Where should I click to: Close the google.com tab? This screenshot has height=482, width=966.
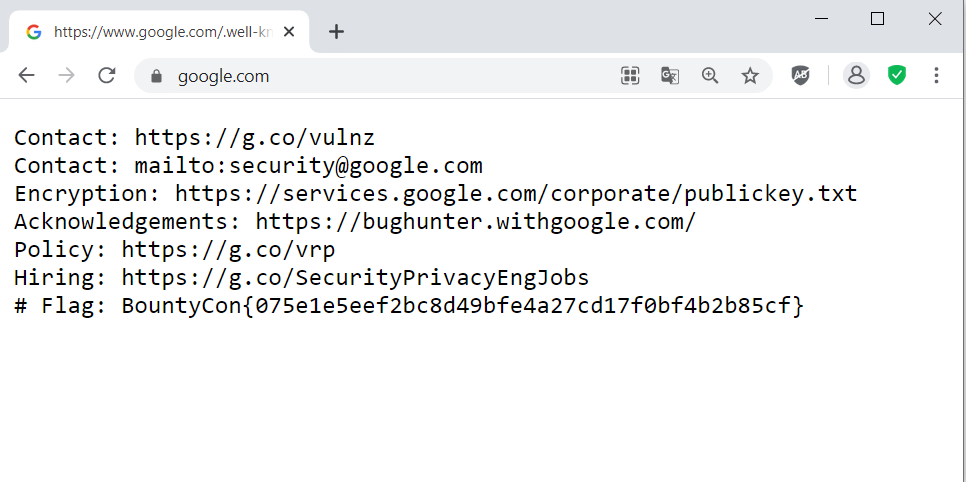[290, 32]
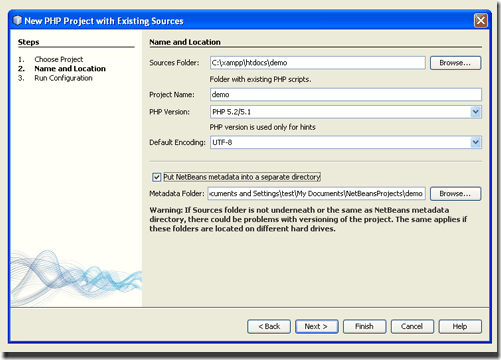This screenshot has width=501, height=360.
Task: Click the Project Name field containing demo
Action: [x=346, y=95]
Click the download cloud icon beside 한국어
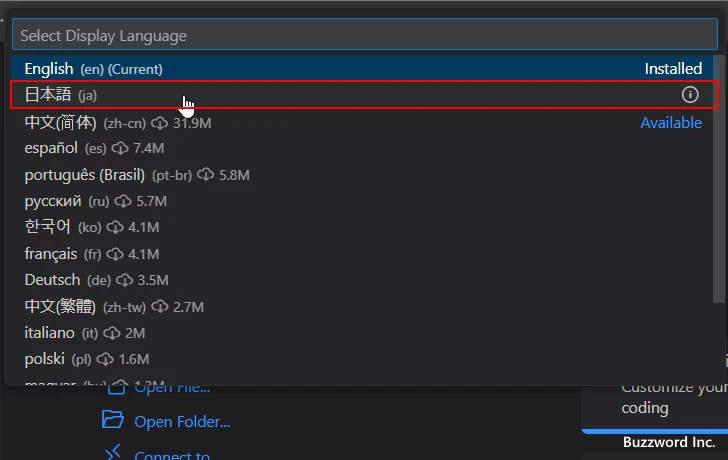This screenshot has height=460, width=728. (115, 227)
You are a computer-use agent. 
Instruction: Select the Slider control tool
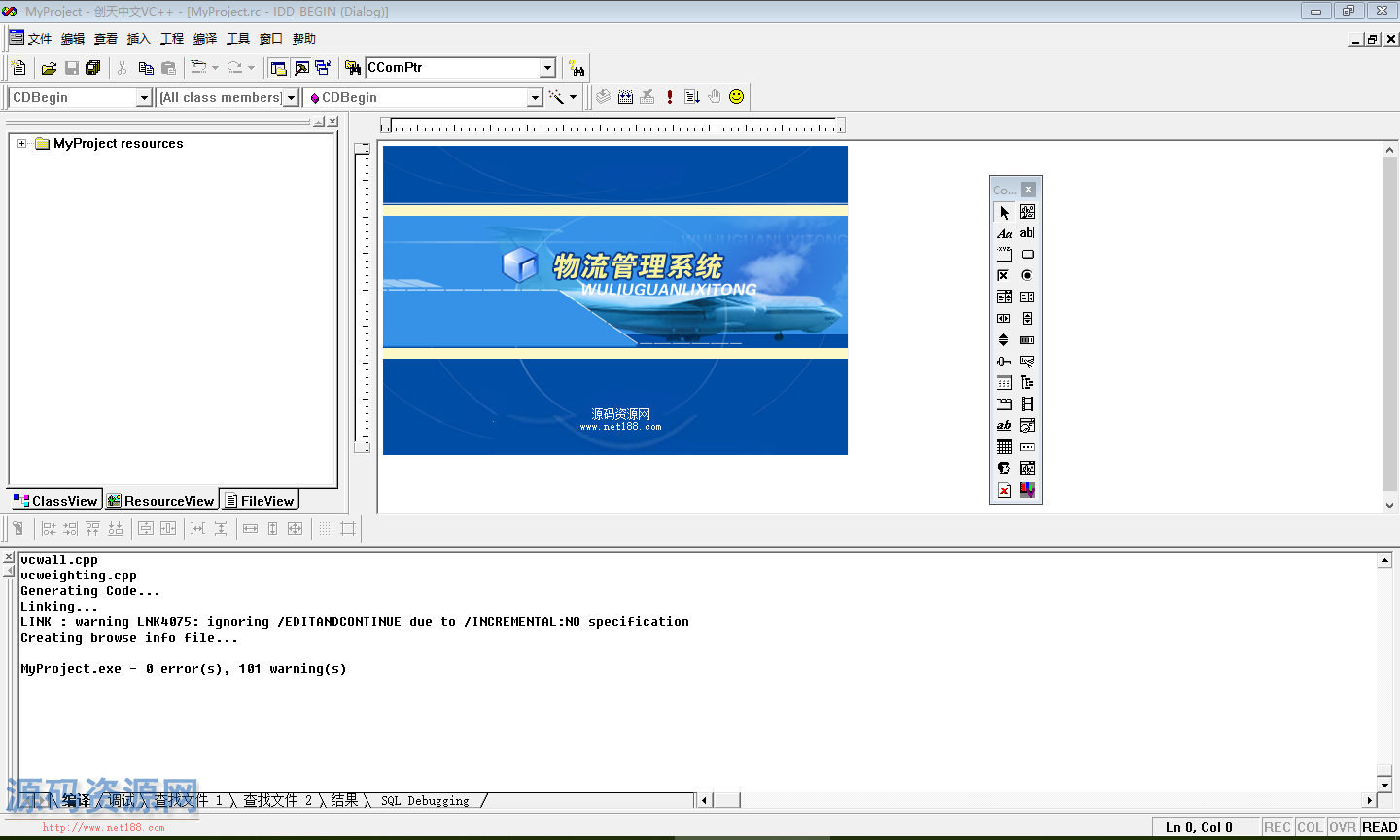(1004, 362)
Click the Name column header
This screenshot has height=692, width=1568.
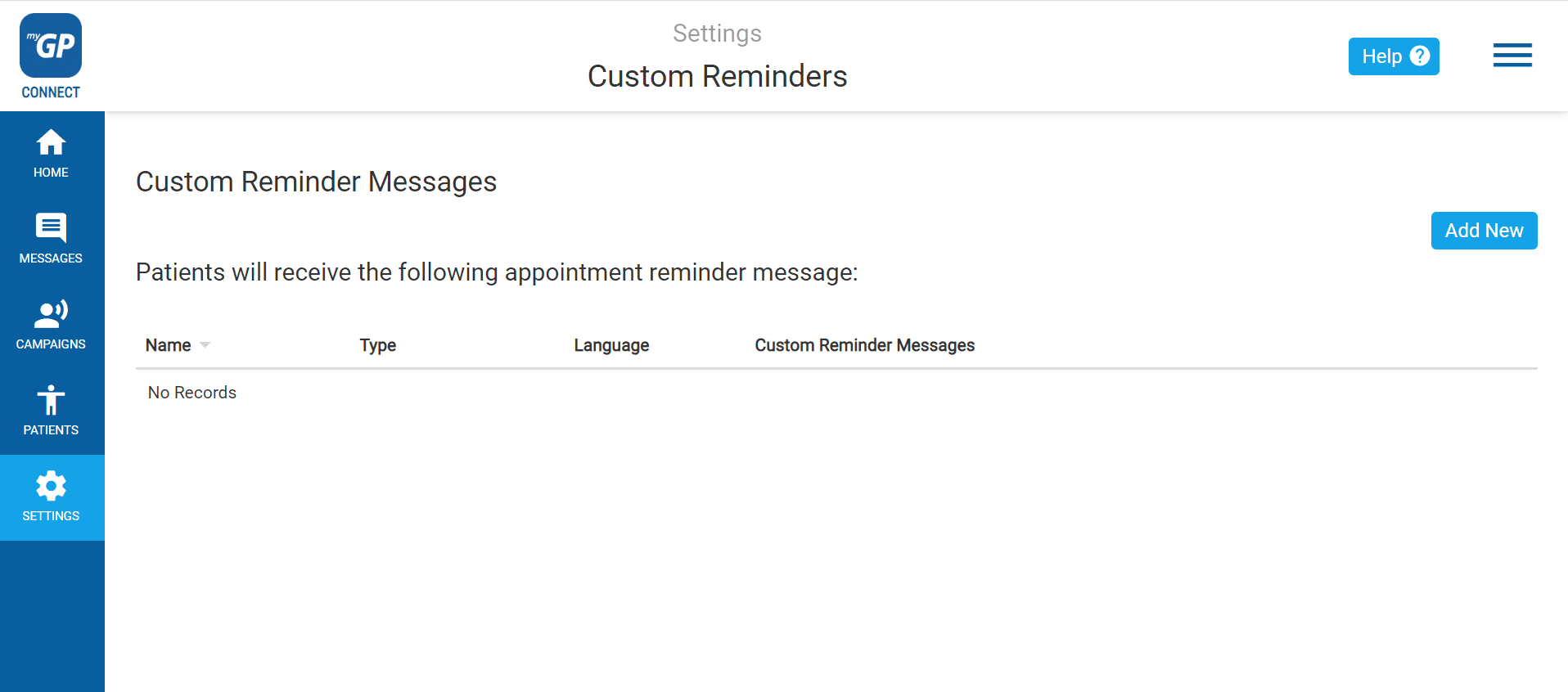(x=168, y=345)
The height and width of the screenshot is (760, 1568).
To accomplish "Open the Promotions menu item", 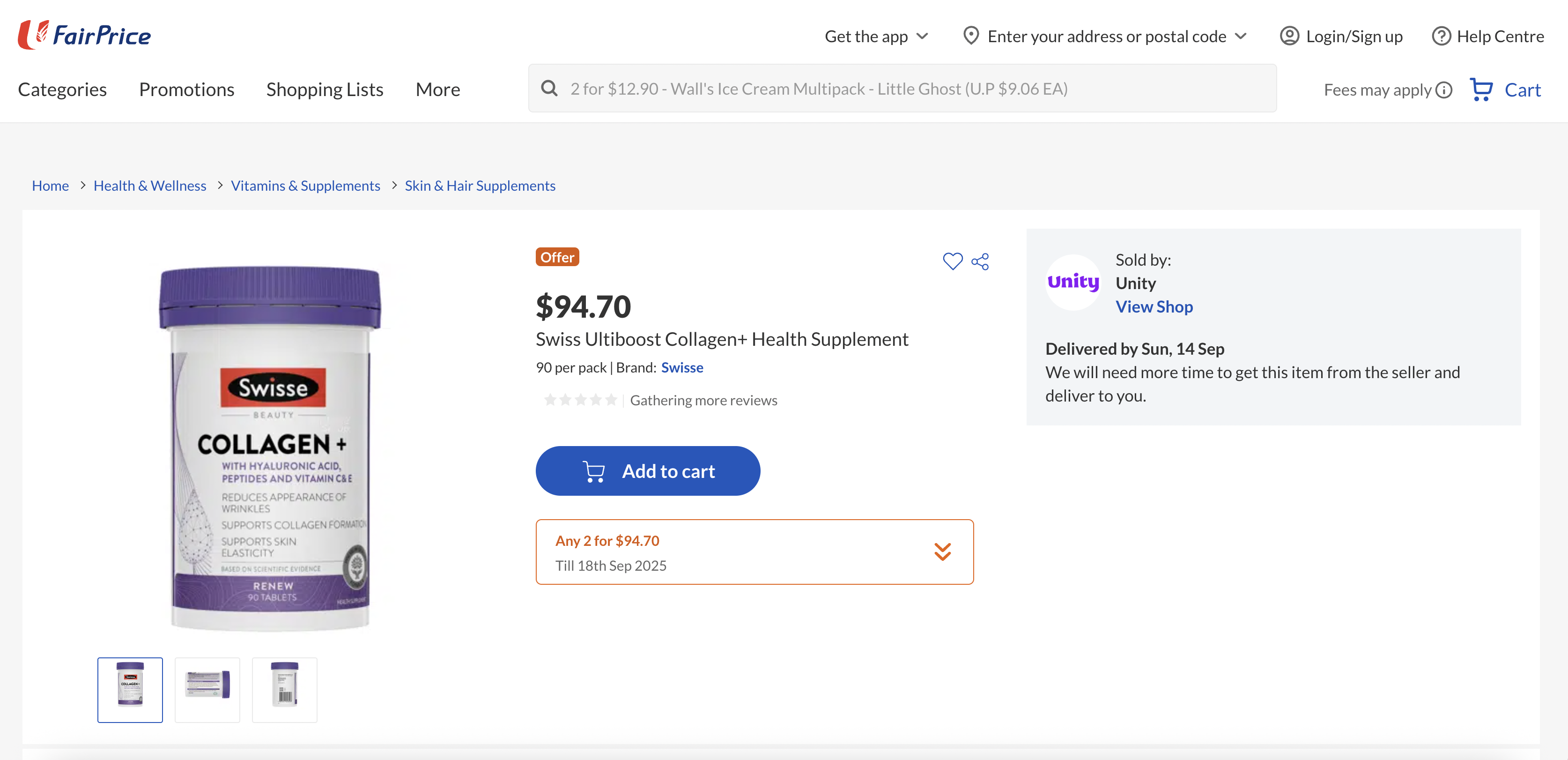I will pos(186,89).
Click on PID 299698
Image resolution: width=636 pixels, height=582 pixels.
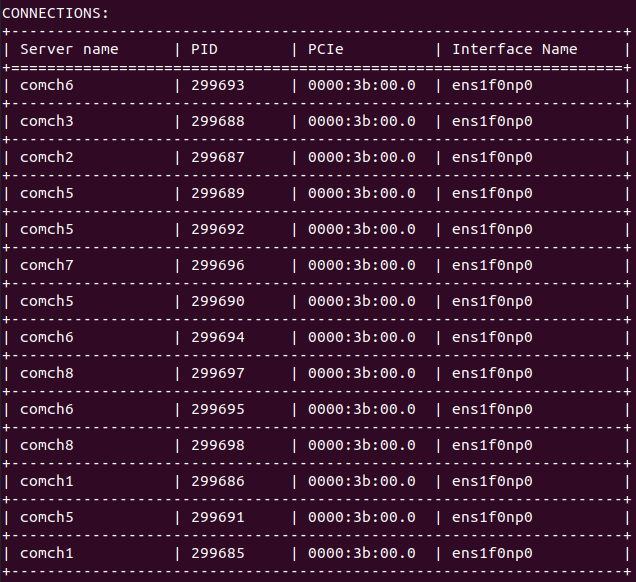click(x=217, y=445)
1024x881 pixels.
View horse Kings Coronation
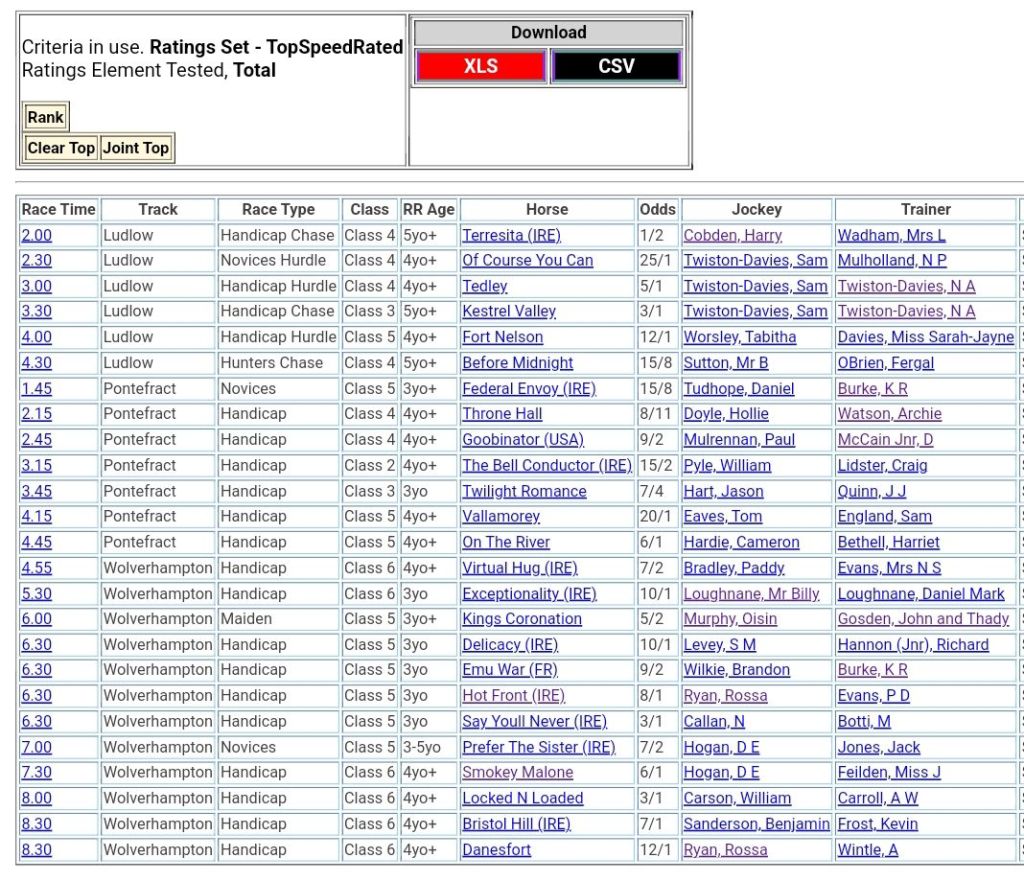pyautogui.click(x=522, y=619)
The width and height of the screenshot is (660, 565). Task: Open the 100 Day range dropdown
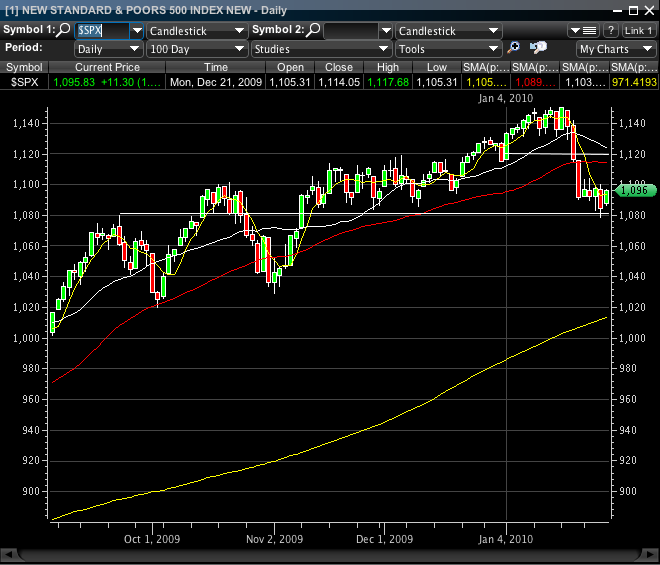point(196,48)
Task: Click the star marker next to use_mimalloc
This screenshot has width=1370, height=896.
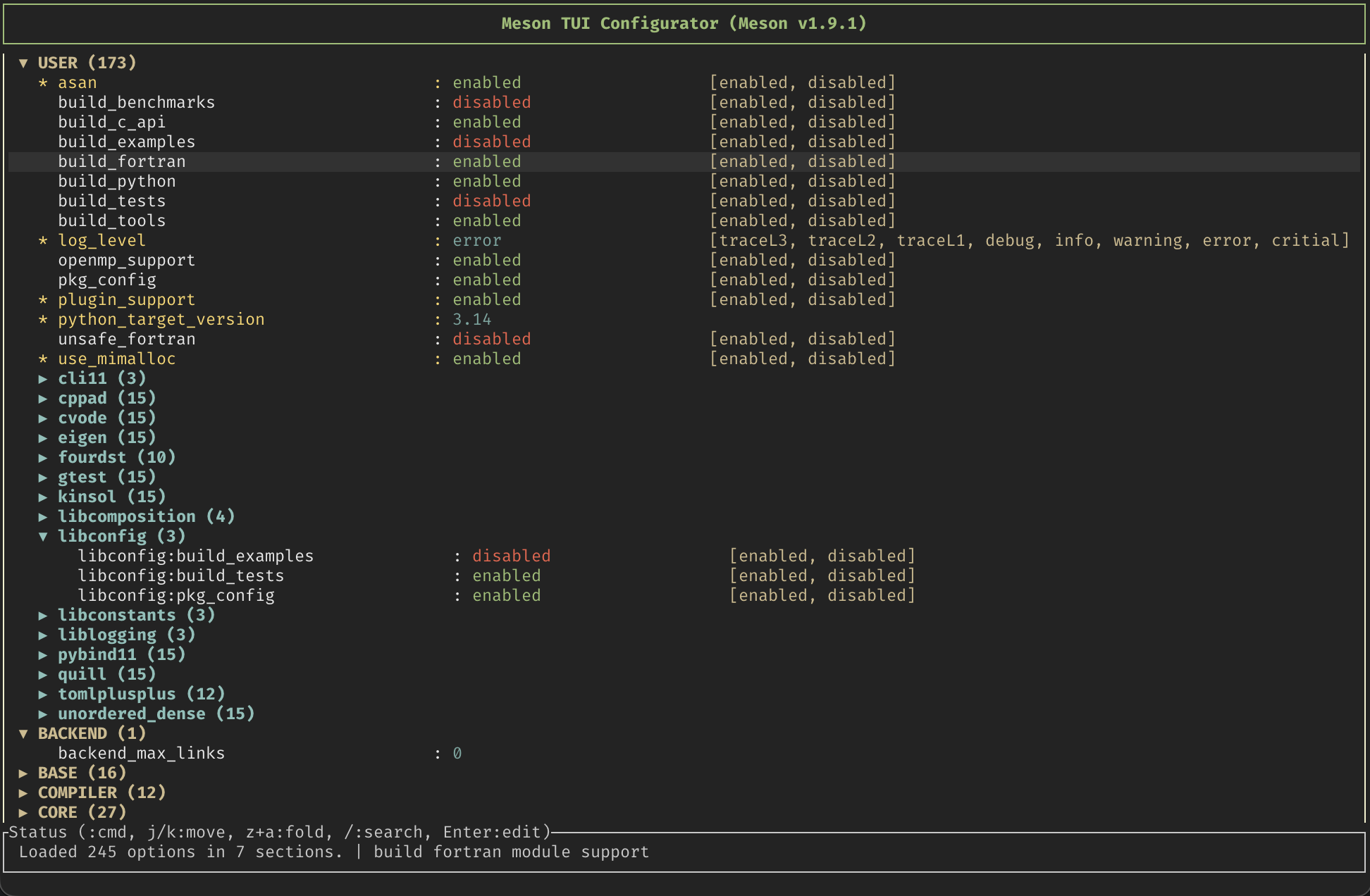Action: [x=43, y=359]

(WHAT YOU ARE ASKED TO DO)
Reproduce the records word for word from their beginning through the line that contains "(1004, 362)", including that line. Omit the pictures from your output.

(SOLUTION TO THIS PROBLEM)
Where should I click to: Close the google.com tab? This screenshot has height=482, width=966.
[290, 32]
This screenshot has width=501, height=360.
Task: Click the Project Name field containing demo
Action: [x=346, y=95]
Click the download cloud icon beside 한국어
This screenshot has height=460, width=728. (115, 227)
You are a computer-use agent. 
Instruction: Select the Slider control tool
(1004, 362)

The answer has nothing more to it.